- [Passage provided]
>>>

Introduction to OpenRefine
- OpenRefine is ‘a tool for working with messy data’
- OpenRefine works best with data in a simple tabular format
- OpenRefine can help you split data up into more granular parts
- OpenRefine can help you match local data up to other data sets
- OpenRefine can help you enhance a data set with data from other sources
Importing data into OpenRefine
- Use the
Create Project
option to import data - You can control how data imports using options on the import screen
- Several files types may be imported into OpenRefine.
Layout of OpenRefine, Rows vs Records
- OpenRefine uses rows and columns to display data
- Most options to work with data in OpenRefine are accessed through a drop down menu at the top of a data column
- When you select an option in a particular column (e.g. to make a change to the data), it will affect all the cells in that column
- OpenRefine has a Records mode which links together multiple rows into a single record
- Split and join multi-valued cells to modify the individual values within them
- When creating multi-valued cells in your data, choose a separator that will not appear in the data values
Faceting and filtering
- You can use facets and filters to explore your data
- You can use facets and filters work with a subset of data in OpenRefine
- You can correct common data issues from a Facet
Clustering
- Clustering is a way of finding variant forms of the same piece of data within a dataset (e.g. different spellings of a name)

<<<

- [Exercise data]
>>>

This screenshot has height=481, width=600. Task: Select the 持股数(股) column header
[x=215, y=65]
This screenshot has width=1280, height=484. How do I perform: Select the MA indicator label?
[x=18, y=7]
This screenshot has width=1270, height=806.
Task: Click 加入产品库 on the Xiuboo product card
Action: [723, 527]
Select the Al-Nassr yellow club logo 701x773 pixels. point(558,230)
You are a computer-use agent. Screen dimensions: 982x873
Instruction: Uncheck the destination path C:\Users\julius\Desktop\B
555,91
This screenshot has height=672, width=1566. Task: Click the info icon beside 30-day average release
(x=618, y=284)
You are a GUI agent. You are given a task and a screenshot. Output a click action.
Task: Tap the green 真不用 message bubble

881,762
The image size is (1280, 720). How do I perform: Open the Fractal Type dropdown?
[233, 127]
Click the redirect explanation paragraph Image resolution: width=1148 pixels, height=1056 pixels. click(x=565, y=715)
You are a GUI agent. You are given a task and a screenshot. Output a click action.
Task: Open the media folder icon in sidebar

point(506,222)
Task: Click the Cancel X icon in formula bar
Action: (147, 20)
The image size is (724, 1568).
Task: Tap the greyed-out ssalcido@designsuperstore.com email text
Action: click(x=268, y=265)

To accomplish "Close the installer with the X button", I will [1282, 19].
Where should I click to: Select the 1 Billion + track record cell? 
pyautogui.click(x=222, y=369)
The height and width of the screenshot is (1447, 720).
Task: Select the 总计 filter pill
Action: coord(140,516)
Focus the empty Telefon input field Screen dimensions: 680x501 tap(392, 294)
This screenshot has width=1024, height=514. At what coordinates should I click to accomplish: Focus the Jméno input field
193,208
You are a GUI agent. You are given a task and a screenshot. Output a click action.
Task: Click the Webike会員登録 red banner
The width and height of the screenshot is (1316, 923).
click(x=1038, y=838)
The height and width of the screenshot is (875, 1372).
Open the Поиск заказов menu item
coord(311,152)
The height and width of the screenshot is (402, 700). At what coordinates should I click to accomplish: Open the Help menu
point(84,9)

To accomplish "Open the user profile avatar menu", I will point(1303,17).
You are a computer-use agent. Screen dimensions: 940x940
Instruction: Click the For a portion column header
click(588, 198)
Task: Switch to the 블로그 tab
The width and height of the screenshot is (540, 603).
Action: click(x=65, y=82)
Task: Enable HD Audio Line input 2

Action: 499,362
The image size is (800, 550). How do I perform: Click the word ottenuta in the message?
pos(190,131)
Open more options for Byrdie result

<<<

- [Exercise A] According to the OpenRefine overview, what does Records mode do?
- [Exercise B] Rewrite the stretch of the OpenRefine overview from "Introduction to OpenRefine" through "imported into OpenRefine.", putting "untidy" in place of "messy".
Work only from the OpenRefine overview.

- [Answer A] It links together multiple rows into a single record.

- [Answer B]
Introduction to OpenRefine
- OpenRefine is ‘a tool for working with untidy data’
- OpenRefine works best with data in a simple tabular format
- OpenRefine can help you split data up into more granular parts
- OpenRefine can help you match local data up to other data sets
- OpenRefine can help you enhance a data set with data from other sources
Importing data into OpenRefine
- Use the
Create Project
option to import data - You can control how data imports using options on the import screen
- Several files types may be imported into OpenRefine.